旧司法試験 刑法 平成16年度 第1問
問題
甲は、交際していたAから、突然、甲の友人である乙と同居している旨告げられて別れ話を持ち出され、裏切られたと感じて激高し、Aに対して殺意を抱くに至った。そこで、甲は、自宅マンションに帰るAを追尾し、A方玄関内において、Aに襲いかかり、あらかじめ用意していた出刃包丁でAの腹部を1回突き刺した。しかし、甲は、Aの出血を見て驚がくするとともに、大変なことをしてしまったと悔悟して、タオルで止血しながら、携帯電話で119番通報をしようとしたが、つながらなかった。刺されたAの悲鳴を聞いて奥の部屋から玄関の様子をうかがっていた乙は、日ごろからAを疎ましく思っていたため、Aが死んでしまった方がよいと考え、玄関に出てきて、気が動転している甲に対し、119番通報をしていないのに、「俺が119番通報をしてやったから、後のことは任せろ。お前は逃げた方がいい。」と強く申し向けた。甲は、乙の言葉を信じ、乙に対し、「くれぐれも、よろしく頼む。」と言って、その場から逃げた。乙は、Aをその場に放置したまま、外に出て行った。Aは、そのまま放置されれば失血死する状況にあったが、その後しばらくして、隣室に居住するBに発見されて救助されたため、命を取り留めた。
甲及び乙の罪責を論ぜよ(特別法違反の点は除く。)。
関連条文
刑法
43条(第1編 総則 第8章 未遂罪):未遂減免(中止犯)
54条(第1編 総則 第9章 併合罪):
一個の行為が二個以上の罪名に触れる場合等の処理
103条(第2編 罪 第7章 犯人蔵匿及び証拠隠滅の罪):犯人蔵匿等
130条(第2編 罪 第12章 住居を侵す罪):住居侵入等
199条(第2編 罪 第26章 殺人の罪):殺人
203条(第2編 罪 第26章 殺人の罪):未遂罪
問題文の着眼
乙は、加害者甲を逃がそうとした
一言で何の問題か
中止犯、不作為犯
答案の筋
「中止した」と評価するにあたり、すでに結果発生に向けた因果の過程が進行している場合には行為者は生じている結果発生の危険を消滅させ、これを防止するための積極的作為が必要であるところ、甲に真摯な努力は認められないため、住居侵入罪と殺人未遂罪が成立し、これらは牽連犯となる。

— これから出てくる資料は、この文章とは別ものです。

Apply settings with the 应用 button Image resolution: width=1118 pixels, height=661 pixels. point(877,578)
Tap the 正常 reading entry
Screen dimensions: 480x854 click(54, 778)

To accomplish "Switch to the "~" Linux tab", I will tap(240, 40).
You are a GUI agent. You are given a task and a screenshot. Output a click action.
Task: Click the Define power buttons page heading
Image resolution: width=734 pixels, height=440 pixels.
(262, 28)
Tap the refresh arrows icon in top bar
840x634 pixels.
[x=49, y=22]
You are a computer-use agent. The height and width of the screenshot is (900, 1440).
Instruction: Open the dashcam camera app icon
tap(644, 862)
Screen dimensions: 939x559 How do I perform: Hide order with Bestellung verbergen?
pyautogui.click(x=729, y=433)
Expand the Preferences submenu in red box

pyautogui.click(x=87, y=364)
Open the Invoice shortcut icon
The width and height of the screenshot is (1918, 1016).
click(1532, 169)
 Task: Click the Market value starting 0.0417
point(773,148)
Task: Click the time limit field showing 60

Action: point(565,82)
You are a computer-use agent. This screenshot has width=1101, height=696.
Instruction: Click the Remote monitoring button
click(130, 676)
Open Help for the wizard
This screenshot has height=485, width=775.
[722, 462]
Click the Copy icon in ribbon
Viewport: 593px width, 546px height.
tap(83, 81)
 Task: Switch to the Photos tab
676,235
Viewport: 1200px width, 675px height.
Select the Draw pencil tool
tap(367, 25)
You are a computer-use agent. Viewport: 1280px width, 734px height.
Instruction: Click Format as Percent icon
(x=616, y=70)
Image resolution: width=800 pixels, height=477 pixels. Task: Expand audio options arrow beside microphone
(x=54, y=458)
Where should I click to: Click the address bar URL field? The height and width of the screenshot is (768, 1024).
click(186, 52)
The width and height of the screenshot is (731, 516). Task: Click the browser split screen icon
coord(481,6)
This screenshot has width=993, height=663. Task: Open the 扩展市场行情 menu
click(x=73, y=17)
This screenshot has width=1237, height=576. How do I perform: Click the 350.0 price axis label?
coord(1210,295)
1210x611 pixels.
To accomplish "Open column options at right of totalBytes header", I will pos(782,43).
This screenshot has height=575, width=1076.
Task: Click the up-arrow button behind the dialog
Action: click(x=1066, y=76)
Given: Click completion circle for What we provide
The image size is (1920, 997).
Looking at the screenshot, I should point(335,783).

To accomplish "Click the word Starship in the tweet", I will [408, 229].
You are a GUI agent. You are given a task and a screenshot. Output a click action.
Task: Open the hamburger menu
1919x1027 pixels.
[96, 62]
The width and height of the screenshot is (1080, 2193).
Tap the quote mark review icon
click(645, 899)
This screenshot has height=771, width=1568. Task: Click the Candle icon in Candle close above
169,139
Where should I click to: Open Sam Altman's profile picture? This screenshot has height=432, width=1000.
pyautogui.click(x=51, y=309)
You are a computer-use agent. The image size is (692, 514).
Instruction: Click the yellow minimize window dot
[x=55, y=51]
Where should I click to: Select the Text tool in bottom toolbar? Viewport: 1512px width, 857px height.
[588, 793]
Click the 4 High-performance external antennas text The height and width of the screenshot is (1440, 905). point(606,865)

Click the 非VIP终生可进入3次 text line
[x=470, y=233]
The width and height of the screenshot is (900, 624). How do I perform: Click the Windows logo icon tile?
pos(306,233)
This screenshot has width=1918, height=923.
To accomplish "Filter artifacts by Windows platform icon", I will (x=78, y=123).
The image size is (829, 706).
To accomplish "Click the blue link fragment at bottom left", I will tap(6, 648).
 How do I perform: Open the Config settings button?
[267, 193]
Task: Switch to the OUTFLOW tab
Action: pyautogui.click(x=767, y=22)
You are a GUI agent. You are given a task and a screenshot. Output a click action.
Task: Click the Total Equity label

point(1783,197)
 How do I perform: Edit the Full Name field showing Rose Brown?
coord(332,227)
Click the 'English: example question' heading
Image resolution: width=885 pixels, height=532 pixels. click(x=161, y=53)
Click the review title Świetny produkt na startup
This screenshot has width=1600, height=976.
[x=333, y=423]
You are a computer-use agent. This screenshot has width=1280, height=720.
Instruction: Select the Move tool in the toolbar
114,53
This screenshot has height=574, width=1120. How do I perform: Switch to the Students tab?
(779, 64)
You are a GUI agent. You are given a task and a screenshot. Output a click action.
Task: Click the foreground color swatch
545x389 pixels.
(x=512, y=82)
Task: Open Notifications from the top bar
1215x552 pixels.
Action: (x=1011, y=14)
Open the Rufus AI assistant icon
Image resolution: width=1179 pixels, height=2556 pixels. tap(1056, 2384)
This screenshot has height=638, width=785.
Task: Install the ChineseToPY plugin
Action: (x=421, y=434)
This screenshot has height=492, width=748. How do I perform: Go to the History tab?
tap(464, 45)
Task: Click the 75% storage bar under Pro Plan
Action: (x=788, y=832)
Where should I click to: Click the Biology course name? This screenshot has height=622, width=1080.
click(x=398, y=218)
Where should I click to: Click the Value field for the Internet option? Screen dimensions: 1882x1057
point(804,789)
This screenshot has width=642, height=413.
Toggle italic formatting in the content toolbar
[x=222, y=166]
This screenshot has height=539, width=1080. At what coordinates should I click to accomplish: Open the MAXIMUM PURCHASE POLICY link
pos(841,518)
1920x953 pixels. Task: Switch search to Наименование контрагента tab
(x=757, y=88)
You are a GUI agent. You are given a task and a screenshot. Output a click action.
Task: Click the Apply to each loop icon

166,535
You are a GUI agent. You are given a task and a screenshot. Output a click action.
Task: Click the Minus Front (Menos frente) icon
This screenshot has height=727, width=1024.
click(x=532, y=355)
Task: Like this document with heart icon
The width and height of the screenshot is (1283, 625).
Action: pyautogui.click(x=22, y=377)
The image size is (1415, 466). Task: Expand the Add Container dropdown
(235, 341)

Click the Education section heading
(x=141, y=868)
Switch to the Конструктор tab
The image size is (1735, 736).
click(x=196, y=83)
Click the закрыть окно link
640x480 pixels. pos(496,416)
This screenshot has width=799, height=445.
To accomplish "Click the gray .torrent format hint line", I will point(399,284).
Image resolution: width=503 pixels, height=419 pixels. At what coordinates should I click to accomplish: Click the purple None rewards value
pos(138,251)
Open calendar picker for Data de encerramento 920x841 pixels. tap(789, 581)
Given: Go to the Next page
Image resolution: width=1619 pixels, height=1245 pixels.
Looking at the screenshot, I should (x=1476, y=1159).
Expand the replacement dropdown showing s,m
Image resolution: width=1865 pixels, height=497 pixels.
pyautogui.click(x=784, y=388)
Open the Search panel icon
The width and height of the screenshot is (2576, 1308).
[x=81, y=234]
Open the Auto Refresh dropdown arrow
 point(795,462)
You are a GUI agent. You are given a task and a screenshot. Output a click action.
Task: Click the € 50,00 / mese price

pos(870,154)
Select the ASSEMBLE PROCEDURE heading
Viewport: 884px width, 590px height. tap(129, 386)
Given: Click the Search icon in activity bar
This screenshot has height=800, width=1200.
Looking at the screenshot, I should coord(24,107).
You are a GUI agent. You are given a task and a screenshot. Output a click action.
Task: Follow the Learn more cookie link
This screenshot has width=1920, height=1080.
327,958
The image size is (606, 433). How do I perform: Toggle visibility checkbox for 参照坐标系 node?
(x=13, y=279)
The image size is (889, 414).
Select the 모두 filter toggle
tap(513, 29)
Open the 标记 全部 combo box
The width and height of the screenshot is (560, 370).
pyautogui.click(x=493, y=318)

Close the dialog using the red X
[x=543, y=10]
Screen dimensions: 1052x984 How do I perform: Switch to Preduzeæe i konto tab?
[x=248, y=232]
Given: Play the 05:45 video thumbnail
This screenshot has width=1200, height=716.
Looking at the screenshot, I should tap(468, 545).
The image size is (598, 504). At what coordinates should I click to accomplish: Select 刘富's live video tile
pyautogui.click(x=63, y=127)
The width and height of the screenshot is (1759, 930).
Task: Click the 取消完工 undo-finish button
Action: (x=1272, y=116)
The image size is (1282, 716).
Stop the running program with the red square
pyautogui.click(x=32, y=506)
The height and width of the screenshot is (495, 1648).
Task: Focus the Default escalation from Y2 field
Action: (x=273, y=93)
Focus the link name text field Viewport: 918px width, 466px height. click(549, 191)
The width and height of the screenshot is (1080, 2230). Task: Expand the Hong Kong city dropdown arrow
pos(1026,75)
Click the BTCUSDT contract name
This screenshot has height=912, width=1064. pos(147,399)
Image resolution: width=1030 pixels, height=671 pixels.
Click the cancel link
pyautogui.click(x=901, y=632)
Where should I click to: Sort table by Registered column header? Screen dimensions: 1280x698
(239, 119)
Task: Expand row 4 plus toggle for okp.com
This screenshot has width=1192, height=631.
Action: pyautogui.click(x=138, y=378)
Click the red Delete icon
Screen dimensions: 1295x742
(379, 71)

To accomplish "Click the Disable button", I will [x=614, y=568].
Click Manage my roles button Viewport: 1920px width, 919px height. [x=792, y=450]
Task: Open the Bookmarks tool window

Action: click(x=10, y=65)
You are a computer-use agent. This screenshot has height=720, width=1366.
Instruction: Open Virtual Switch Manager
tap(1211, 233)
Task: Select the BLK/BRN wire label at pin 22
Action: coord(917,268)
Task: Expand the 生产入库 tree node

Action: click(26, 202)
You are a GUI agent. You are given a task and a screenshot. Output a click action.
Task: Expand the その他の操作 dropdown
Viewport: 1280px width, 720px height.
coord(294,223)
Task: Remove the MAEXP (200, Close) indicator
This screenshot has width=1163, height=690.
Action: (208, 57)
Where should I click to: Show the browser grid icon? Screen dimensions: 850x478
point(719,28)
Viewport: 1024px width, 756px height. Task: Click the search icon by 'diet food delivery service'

甲の去った後の現場周辺には乙以外おらず、乙はAの生殺与奪について排他的支配を得ており法律上の作為義務が認められる。また、119番通報をすることや搬送することに何ら障害はなく、容易かつ可能であり、作為義務を怠ったと評価できるため、殺人の実行行為性が認められる。よって、乙に殺人未遂罪と犯人隠避罪が成立し、これらは併合罪となる。